Using blockchain technology boosts halal export competitiveness

Micro, small and medium enterprises (MSMEs) are urged to utilize blockchain technologies to enhance halal export competitiveness in line with the country’s bid to become a respectable player in the global halal market.

In a webinar, Department of Trade and Industry (DTI) Undersecretary Abdulgani Macatoman considered blockchain a “good solution” in providing reliable data and increasing trust in the halal supply chains as it yields transparency and traceability.

“This increases the seamless and efficient halal process from farm to plate. It improves sustainability of the halal supply chains and increases consumers’ confidence in the halal brands, global recognition of the halal products,” he said.

Macatoman said halal blockchain technology thus provides “clear advantage” to manufacturers, retailers, logistic service providers, distributors and halal certification bodies to establish trust and authenticity.

“With the increasing demand on halal food, it opens a floodgate of business opportunities to our MSMEs thereby contributing to the Philippines halal exports,” he added,

IBM defined blockchain as a shared, immutable ledger that records transactions and tracks assets in a business network. Virtually anything of value can be tracked and traded on blockchain networks, reducing risks and cutting costs.

A blockchain network can track orders, payments, accounts, production, among others. As members share a single view of the truth, they can see all details of a transaction end-to-end, giving them greater confidence as well as new efficiencies and opportunities.

Dr. Marco Tieman, a professor at Help University in Malaysia, said halal is moving away from a product approach towards a supply chain and value chain approach, which is complex to manage without a halal ecosystem.

“Blockchain technology can support a transition from a product approach towards a halal supply chain and halal value chain,” he said.

Tieman cited a research project showing that the combination of the distributed ledger technology with smart contracts have the potential to create high performance halal networks.

Leah Alejandro, chief of Halal section at DTI-Export Marketing Bureau, asked the MSMEs to take advantage of the opportunities offered by the new wave of technological advancement in the global halal market, with halal food alone valued at about US$1.93 trillion by 2022.

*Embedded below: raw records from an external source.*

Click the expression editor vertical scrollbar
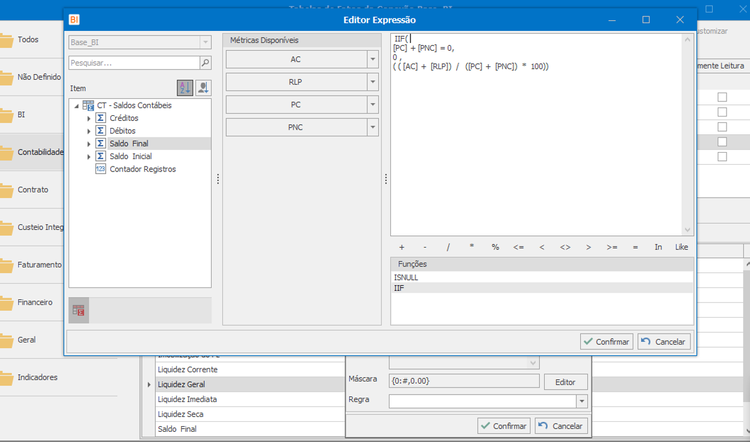Viewport: 750px width, 442px height. coord(687,134)
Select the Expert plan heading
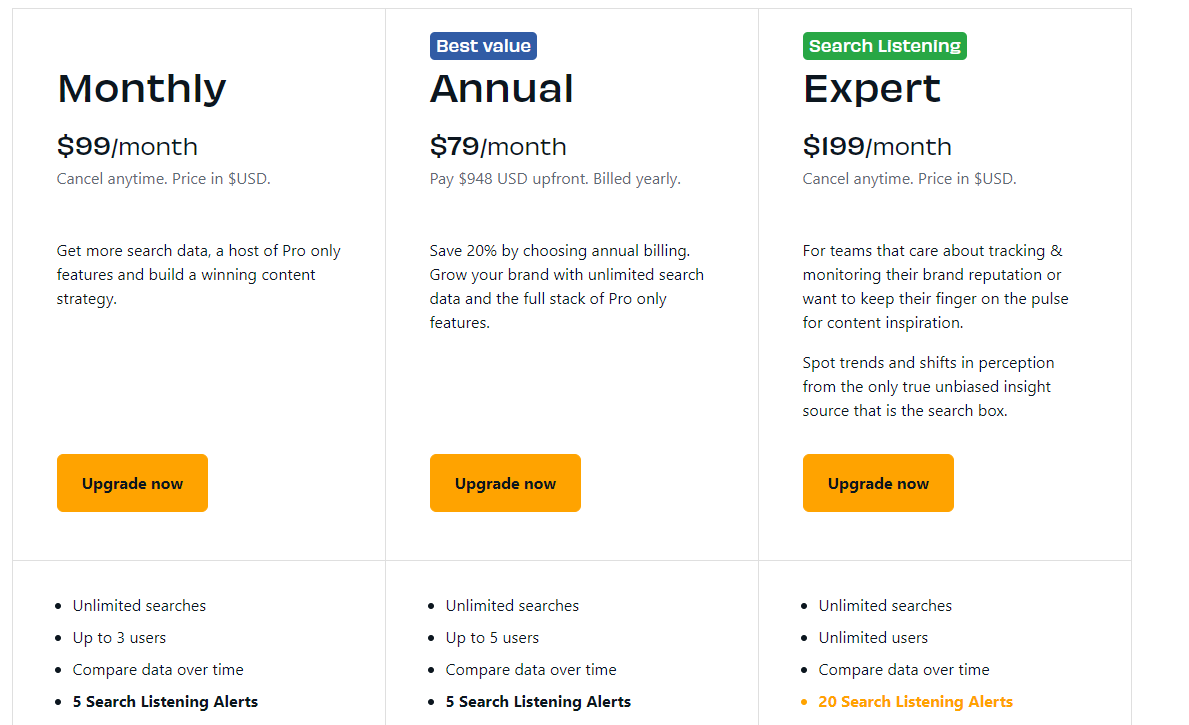The image size is (1189, 725). tap(871, 89)
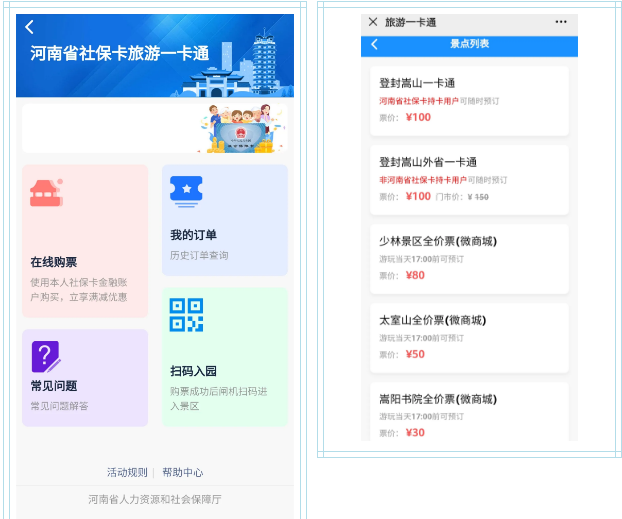This screenshot has width=622, height=519.
Task: Open 扫码入园 card
Action: pos(225,357)
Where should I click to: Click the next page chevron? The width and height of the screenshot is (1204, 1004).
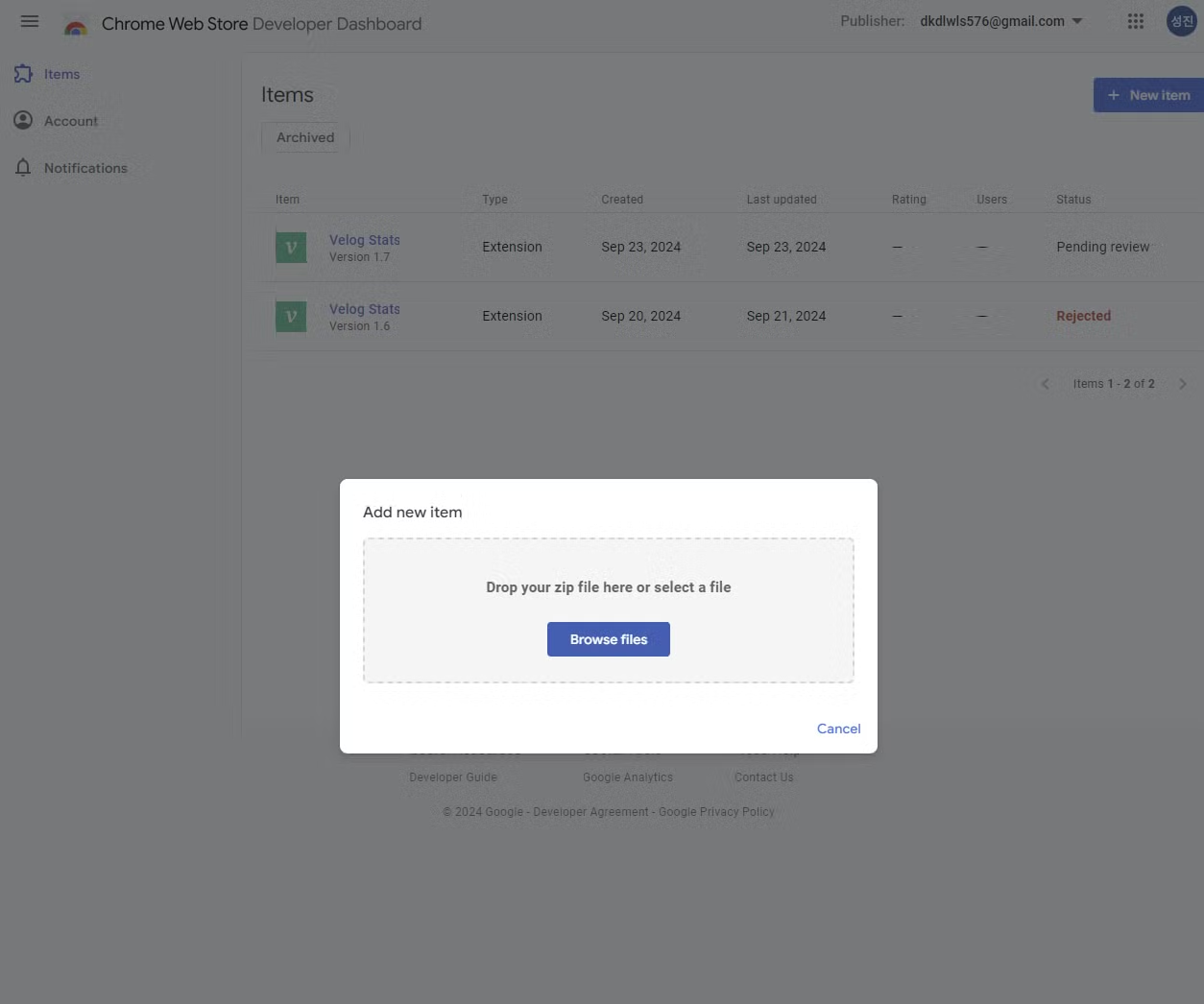click(x=1183, y=383)
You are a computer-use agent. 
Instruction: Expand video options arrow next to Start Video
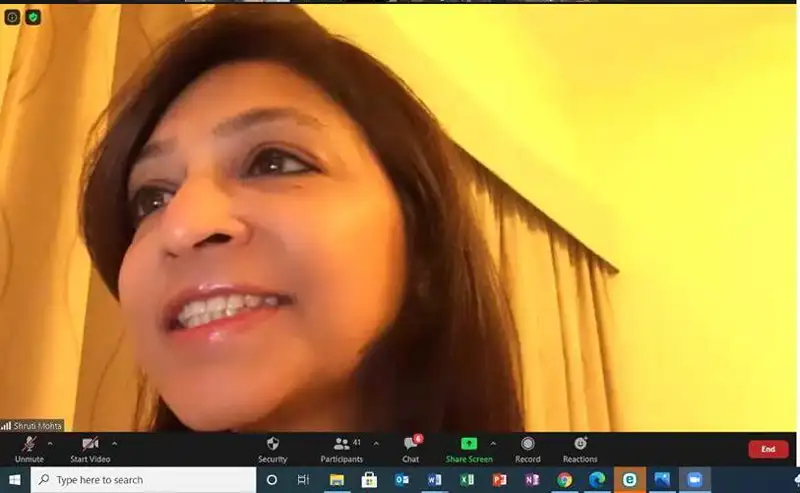[x=114, y=443]
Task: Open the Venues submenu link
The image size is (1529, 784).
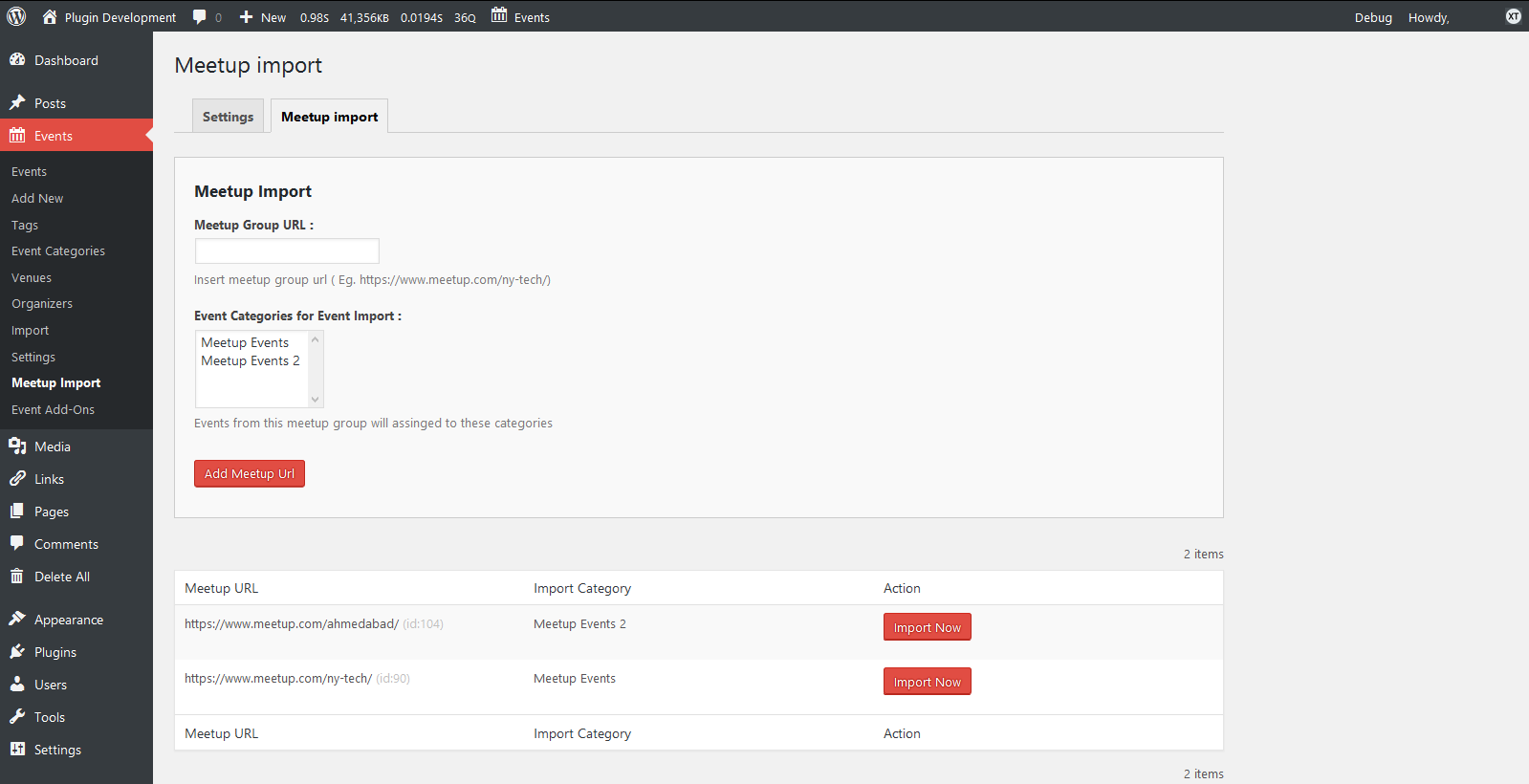Action: [32, 277]
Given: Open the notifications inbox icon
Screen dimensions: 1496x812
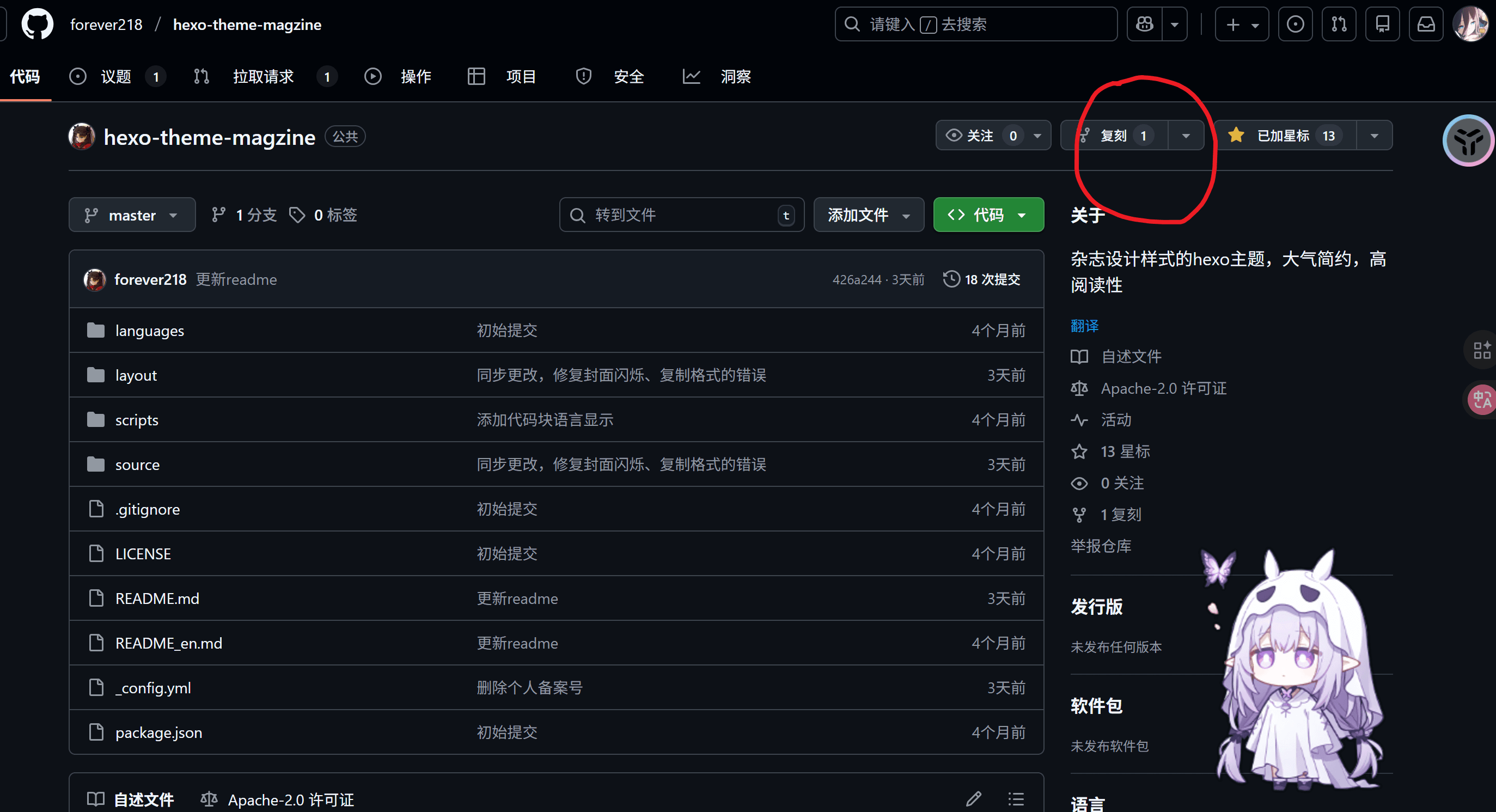Looking at the screenshot, I should point(1426,25).
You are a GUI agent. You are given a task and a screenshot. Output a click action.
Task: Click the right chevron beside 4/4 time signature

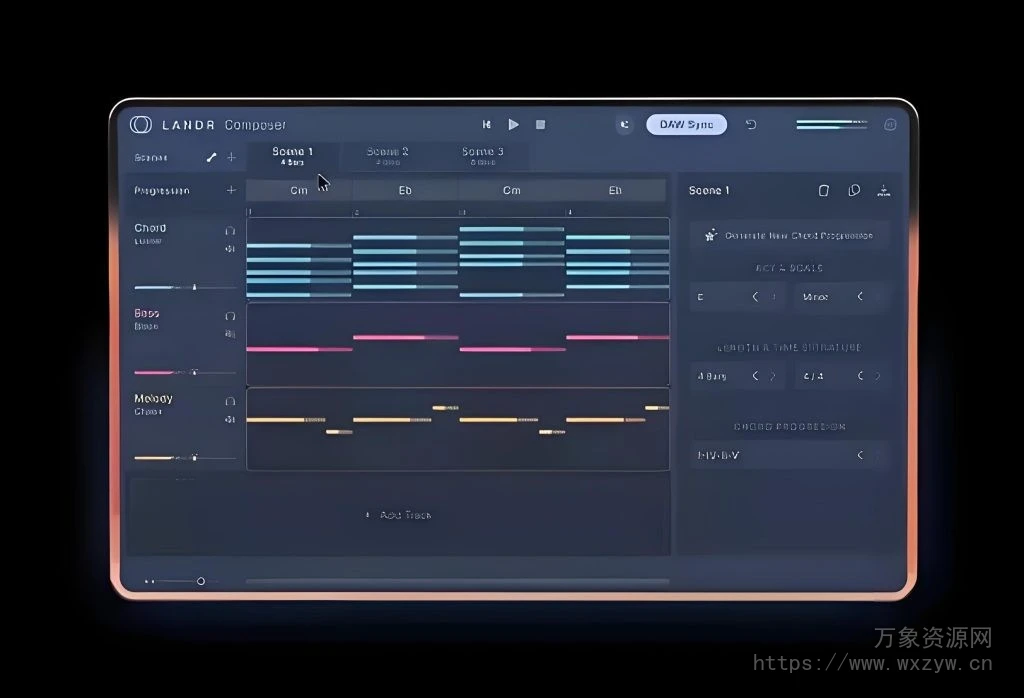click(878, 375)
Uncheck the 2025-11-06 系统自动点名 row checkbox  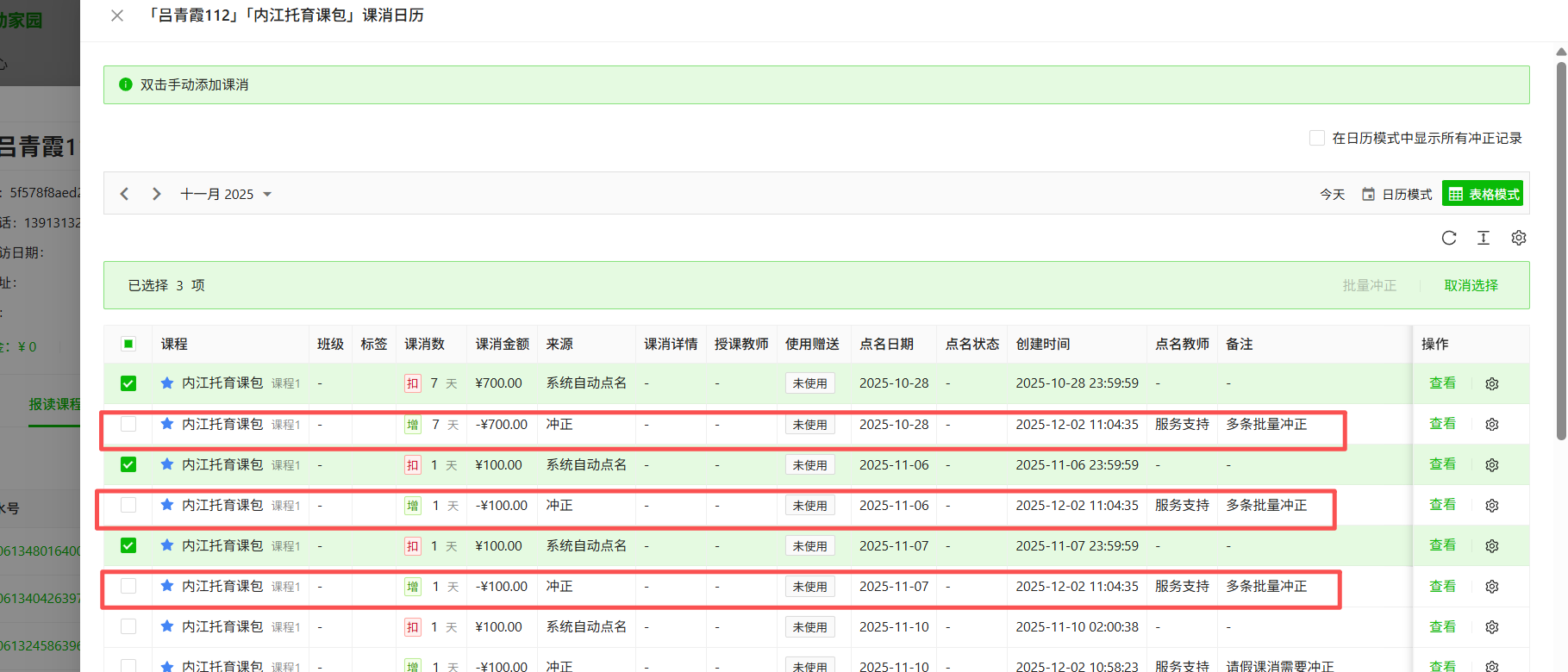128,465
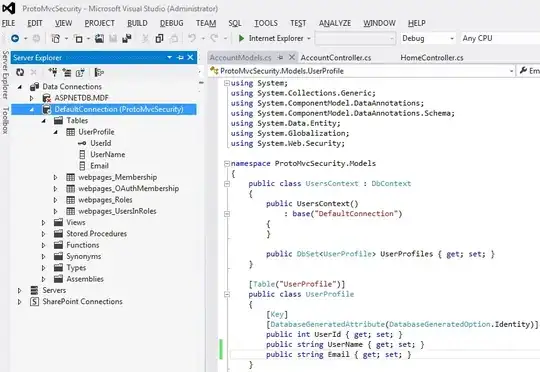540x372 pixels.
Task: Collapse the using directives outline block
Action: (227, 83)

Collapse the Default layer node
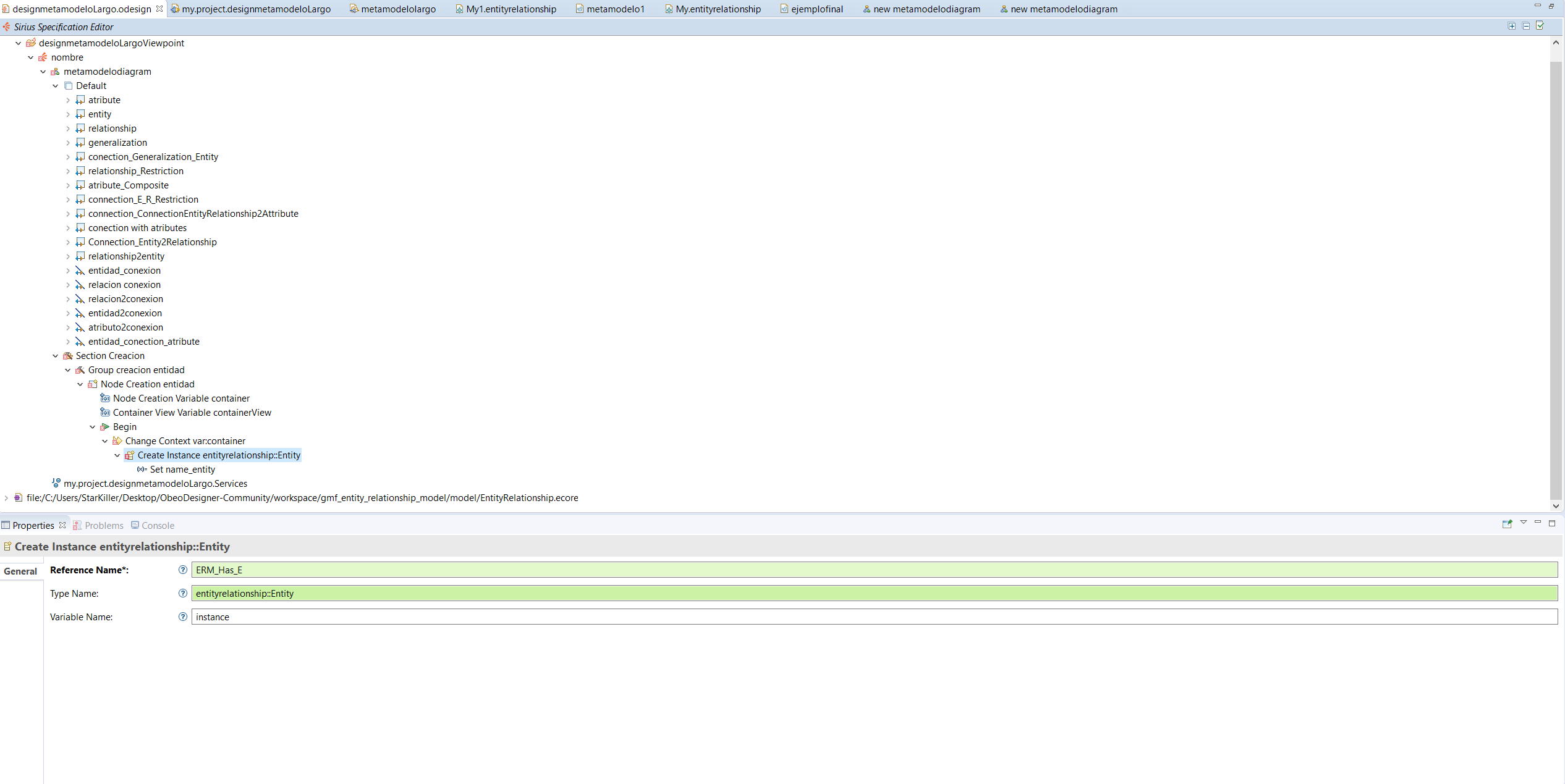click(56, 86)
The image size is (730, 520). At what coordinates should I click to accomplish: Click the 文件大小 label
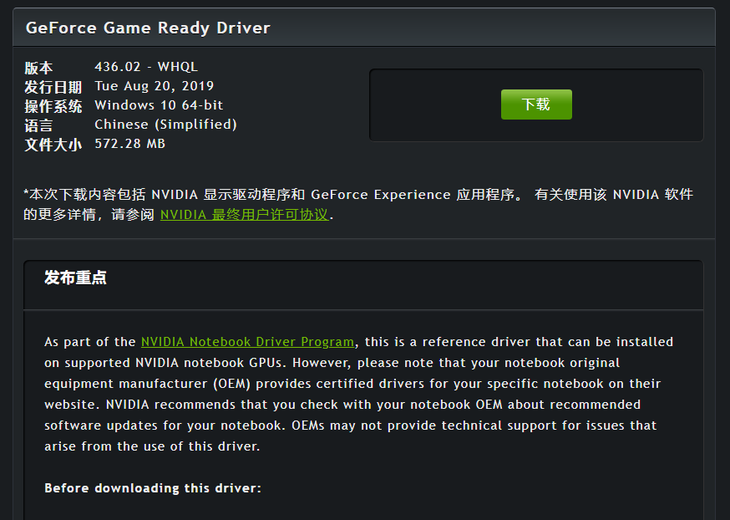[53, 145]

“There are still modest fashion, halal cosmetics and pharmaceuticals, halal travel and logistics, halal media and recreation and of course Islamic finance which alone is worth US$5.22 trillion. So, there is really no dearth in opportunities in the export trade but we have to be prepared to take on the demands and standards expected by the global market,” she said.

Alejandro said blockchain technology is expected to enable the country to improve its integrity and enhance competitiveness in the area of digital claims to excellence.

“For businesses, how to identify and keep track of everything that gives value and still achieve new efficiencies and increased productivity,” she added. “(In) exporting halal certified products and services, as with certified organic or in Kosher, we need to prove
that our standards are at par with acceptable international standards. We need to build trust, something very challenging to do since we are still very young, almost a baby in the certified world.”